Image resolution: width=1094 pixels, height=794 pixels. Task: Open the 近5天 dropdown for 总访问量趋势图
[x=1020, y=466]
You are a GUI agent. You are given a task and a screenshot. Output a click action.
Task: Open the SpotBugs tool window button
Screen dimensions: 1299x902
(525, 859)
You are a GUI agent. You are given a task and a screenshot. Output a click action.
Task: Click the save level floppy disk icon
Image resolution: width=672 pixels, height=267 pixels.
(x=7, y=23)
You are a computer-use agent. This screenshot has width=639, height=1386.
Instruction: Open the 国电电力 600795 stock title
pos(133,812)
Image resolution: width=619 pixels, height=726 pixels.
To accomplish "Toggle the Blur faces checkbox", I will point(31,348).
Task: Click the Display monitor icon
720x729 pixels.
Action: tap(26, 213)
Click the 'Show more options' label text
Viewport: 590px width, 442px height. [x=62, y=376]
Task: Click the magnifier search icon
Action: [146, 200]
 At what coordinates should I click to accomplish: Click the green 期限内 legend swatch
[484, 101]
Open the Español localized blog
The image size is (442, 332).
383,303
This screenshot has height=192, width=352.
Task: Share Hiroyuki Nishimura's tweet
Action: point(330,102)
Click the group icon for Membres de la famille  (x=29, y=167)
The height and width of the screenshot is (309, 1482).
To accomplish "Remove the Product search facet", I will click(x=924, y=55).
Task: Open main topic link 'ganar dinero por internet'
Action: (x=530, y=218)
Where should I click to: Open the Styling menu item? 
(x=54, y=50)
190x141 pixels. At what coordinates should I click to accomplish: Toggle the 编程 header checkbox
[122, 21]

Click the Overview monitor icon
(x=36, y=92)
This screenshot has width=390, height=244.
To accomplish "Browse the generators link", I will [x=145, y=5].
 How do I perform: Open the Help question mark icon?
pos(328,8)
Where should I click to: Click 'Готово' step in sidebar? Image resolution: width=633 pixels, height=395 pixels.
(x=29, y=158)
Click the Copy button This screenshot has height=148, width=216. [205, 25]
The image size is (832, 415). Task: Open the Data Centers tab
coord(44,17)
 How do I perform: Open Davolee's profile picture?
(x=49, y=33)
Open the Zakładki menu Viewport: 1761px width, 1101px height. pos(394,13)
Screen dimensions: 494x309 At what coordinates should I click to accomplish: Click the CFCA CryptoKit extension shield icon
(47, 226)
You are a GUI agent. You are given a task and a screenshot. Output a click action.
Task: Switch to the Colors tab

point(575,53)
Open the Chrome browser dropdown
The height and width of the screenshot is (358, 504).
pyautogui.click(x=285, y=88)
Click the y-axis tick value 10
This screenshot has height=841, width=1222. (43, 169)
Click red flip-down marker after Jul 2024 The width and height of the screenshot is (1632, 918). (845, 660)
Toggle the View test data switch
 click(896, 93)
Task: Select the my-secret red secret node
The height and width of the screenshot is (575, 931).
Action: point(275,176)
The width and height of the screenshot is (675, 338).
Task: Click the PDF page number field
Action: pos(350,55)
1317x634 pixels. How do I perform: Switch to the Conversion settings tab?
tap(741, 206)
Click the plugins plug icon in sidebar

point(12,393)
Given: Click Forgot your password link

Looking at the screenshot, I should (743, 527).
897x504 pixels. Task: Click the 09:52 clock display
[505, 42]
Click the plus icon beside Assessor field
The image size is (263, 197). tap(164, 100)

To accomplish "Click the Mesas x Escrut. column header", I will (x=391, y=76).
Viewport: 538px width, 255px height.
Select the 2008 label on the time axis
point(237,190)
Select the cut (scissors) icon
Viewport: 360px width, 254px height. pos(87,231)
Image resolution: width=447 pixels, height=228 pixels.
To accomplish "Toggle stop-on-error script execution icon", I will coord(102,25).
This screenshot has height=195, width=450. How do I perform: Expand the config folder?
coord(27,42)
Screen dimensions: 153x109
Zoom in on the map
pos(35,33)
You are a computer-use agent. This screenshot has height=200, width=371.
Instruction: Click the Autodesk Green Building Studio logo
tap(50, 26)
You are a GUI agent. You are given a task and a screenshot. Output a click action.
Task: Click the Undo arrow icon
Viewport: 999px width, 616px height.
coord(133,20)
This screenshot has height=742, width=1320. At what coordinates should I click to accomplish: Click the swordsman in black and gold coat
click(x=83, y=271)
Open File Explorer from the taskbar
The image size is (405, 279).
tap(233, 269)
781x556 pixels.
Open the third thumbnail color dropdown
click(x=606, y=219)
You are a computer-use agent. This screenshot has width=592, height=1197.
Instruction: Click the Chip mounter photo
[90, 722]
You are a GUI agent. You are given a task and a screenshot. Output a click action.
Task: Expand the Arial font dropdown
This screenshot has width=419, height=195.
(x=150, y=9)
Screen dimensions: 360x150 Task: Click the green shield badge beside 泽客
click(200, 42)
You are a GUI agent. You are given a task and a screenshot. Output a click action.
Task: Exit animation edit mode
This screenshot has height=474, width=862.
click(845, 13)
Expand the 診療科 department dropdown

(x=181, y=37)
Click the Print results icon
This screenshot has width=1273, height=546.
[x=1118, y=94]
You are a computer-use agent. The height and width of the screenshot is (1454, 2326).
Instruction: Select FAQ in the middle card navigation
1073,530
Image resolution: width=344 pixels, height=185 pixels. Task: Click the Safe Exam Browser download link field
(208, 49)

★ ★ ★ ★

What to work on: Please convert the lines above into a JSON list of strings, one string per line, leaving out blank lines.

Response to the exercise:
[
  "Image resolution: width=1094 pixels, height=794 pixels. Task: Open the 近5天 dropdown for 总访问量趋势图",
  "[x=1020, y=466]",
  "You are a GUI agent. You are given a task and a screenshot. Output a click action.",
  "Task: Open the SpotBugs tool window button",
  "Screen dimensions: 1299x902",
  "(525, 859)",
  "You are a GUI agent. You are given a task and a screenshot. Output a click action.",
  "Task: Click the save level floppy disk icon",
  "Image resolution: width=672 pixels, height=267 pixels.",
  "(x=7, y=23)",
  "You are a computer-use agent. This screenshot has width=639, height=1386.",
  "Instruction: Open the 国电电力 600795 stock title",
  "pos(133,812)",
  "Image resolution: width=619 pixels, height=726 pixels.",
  "To accomplish \"Toggle the Blur faces checkbox\", I will point(31,348).",
  "Task: Click the Display monitor icon",
  "720x729 pixels.",
  "Action: tap(26, 213)",
  "Click the 'Show more options' label text",
  "Viewport: 590px width, 442px height. [x=62, y=376]",
  "Task: Click the magnifier search icon",
  "Action: [146, 200]",
  " At what coordinates should I click to accomplish: Click the green 期限内 legend swatch",
  "[484, 101]",
  "Open the Español localized blog",
  "The image size is (442, 332).",
  "383,303",
  "This screenshot has height=192, width=352.",
  "Task: Share Hiroyuki Nishimura's tweet",
  "Action: point(330,102)",
  "Click the group icon for Membres de la famille  (x=29, y=167)",
  "The height and width of the screenshot is (309, 1482).",
  "To accomplish \"Remove the Product search facet\", I will click(x=924, y=55).",
  "Task: Open main topic link 'ganar dinero por internet'",
  "Action: (x=530, y=218)",
  "Where should I click to: Open the Styling menu item? ",
  "(x=54, y=50)",
  "190x141 pixels. At what coordinates should I click to accomplish: Toggle the 编程 header checkbox",
  "[122, 21]",
  "Click the Overview monitor icon",
  "(x=36, y=92)",
  "This screenshot has width=390, height=244.",
  "To accomplish \"Browse the generators link\", I will [x=145, y=5].",
  " How do I perform: Open the Help question mark icon?",
  "pos(328,8)",
  "Where should I click to: Click 'Готово' step in sidebar? Image resolution: width=633 pixels, height=395 pixels.",
  "(x=29, y=158)",
  "Click the Copy button This screenshot has height=148, width=216. [205, 25]",
  "The image size is (832, 415). Task: Open the Data Centers tab",
  "coord(44,17)",
  " How do I perform: Open Davolee's profile picture?",
  "(x=49, y=33)",
  "Open the Zakładki menu Viewport: 1761px width, 1101px height. pos(394,13)",
  "Screen dimensions: 494x309 At what coordinates should I click to accomplish: Click the CFCA CryptoKit extension shield icon",
  "(47, 226)",
  "You are a GUI agent. You are given a task and a screenshot. Output a click action.",
  "Task: Switch to the Colors tab",
  "point(575,53)",
  "Open the Chrome browser dropdown",
  "The height and width of the screenshot is (358, 504).",
  "pyautogui.click(x=285, y=88)",
  "Click the y-axis tick value 10",
  "This screenshot has height=841, width=1222. (43, 169)",
  "Click red flip-down marker after Jul 2024 The width and height of the screenshot is (1632, 918). (845, 660)",
  "Toggle the View test data switch",
  " click(896, 93)",
  "Task: Select the my-secret red secret node",
  "The height and width of the screenshot is (575, 931).",
  "Action: point(275,176)",
  "The width and height of the screenshot is (675, 338).",
  "Task: Click the PDF page number field",
  "Action: pos(350,55)",
  "1317x634 pixels. How do I perform: Switch to the Conversion settings tab?",
  "tap(741, 206)",
  "Click the plugins plug icon in sidebar",
  "point(12,393)",
  "Given: Click Forgot your password link",
  "Looking at the screenshot, I should (743, 527).",
  "897x504 pixels. Task: Click the 09:52 clock display",
  "[505, 42]",
  "Click the plus icon beside Assessor field",
  "The image size is (263, 197). tap(164, 100)",
  "To accomplish \"Click the Mesas x Escrut. column header\", I will (x=391, y=76).",
  "Viewport: 538px width, 255px height.",
  "Select the 2008 label on the time axis",
  "point(237,190)",
  "Select the cut (scissors) icon",
  "Viewport: 360px width, 254px height. pos(87,231)",
  "Image resolution: width=447 pixels, height=228 pixels.",
  "To accomplish \"Toggle stop-on-error script execution icon\", I will coord(102,25).",
  "This screenshot has height=195, width=450. How do I perform: Expand the config folder?",
  "coord(27,42)",
  "Screen dimensions: 153x109",
  "Zoom in on the map",
  "pos(35,33)",
  "You are a computer-use agent. This screenshot has height=200, width=371.",
  "Instruction: Click the Autodesk Green Building Studio logo",
  "tap(50, 26)",
  "You are a GUI agent. You are given a task and a screenshot. Output a click action.",
  "Task: Click the Undo arrow icon",
  "Viewport: 999px width, 616px height.",
  "coord(133,20)",
  "This screenshot has height=742, width=1320. At what coordinates should I click to accomplish: Click the swordsman in black and gold coat",
  "click(x=83, y=271)",
  "Open File Explorer from the taskbar",
  "The image size is (405, 279).",
  "tap(233, 269)",
  "781x556 pixels.",
  "Open the third thumbnail color dropdown",
  "click(x=606, y=219)",
  "You are a computer-use agent. This screenshot has width=592, height=1197.",
  "Instruction: Click the Chip mounter photo",
  "[90, 722]",
  "You are a GUI agent. You are given a task and a screenshot. Output a click action.",
  "Task: Expand the Arial font dropdown",
  "This screenshot has width=419, height=195.",
  "(x=150, y=9)",
  "Screen dimensions: 360x150 Task: Click the green shield badge beside 泽客",
  "click(200, 42)",
  "You are a GUI agent. You are given a task and a screenshot. Output a click action.",
  "Task: Exit animation edit mode",
  "This screenshot has height=474, width=862.",
  "click(845, 13)",
  "Expand the 診療科 department dropdown",
  "(x=181, y=37)",
  "Click the Print results icon",
  "This screenshot has width=1273, height=546.",
  "[x=1118, y=94]",
  "You are a computer-use agent. The height and width of the screenshot is (1454, 2326).",
  "Instruction: Select FAQ in the middle card navigation",
  "1073,530",
  "Image resolution: width=344 pixels, height=185 pixels. Task: Click the Safe Exam Browser download link field",
  "(208, 49)"
]